§ Task requirements:
Give a faithful, exact copy of all entries, minus the images.

(Screenshot grounding data)
== == ==

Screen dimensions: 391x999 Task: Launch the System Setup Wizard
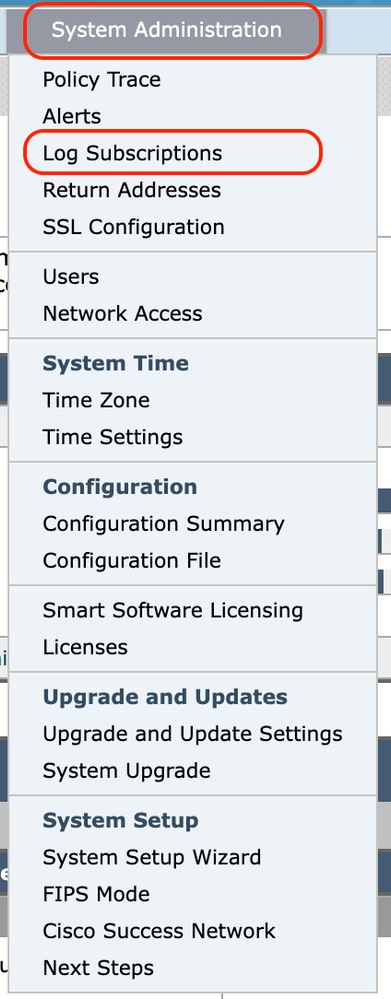coord(152,858)
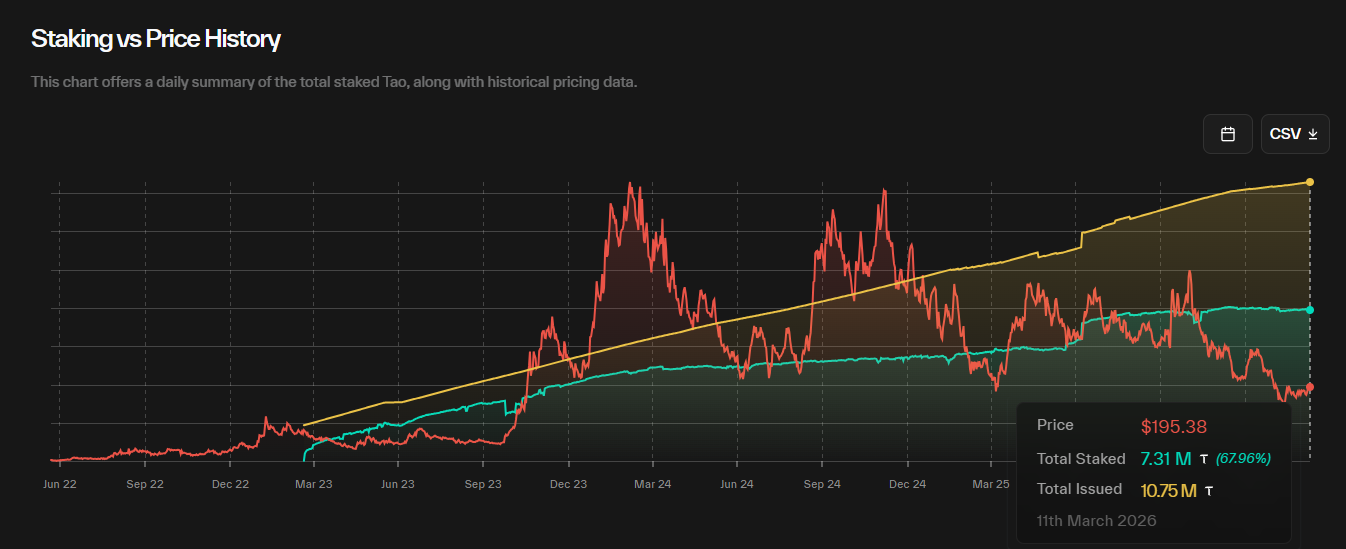Export chart data with CSV button

pos(1294,134)
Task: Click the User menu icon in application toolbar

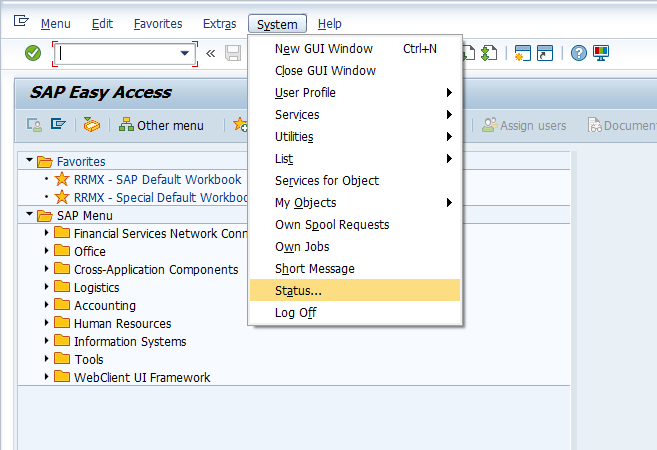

== == ==

§ Result for this task:
Screen dimensions: 391x999 Task: Launch the System Setup Wizard
coord(152,858)
Export chart data with CSV button

pos(1294,134)
Task: Click the User menu icon in application toolbar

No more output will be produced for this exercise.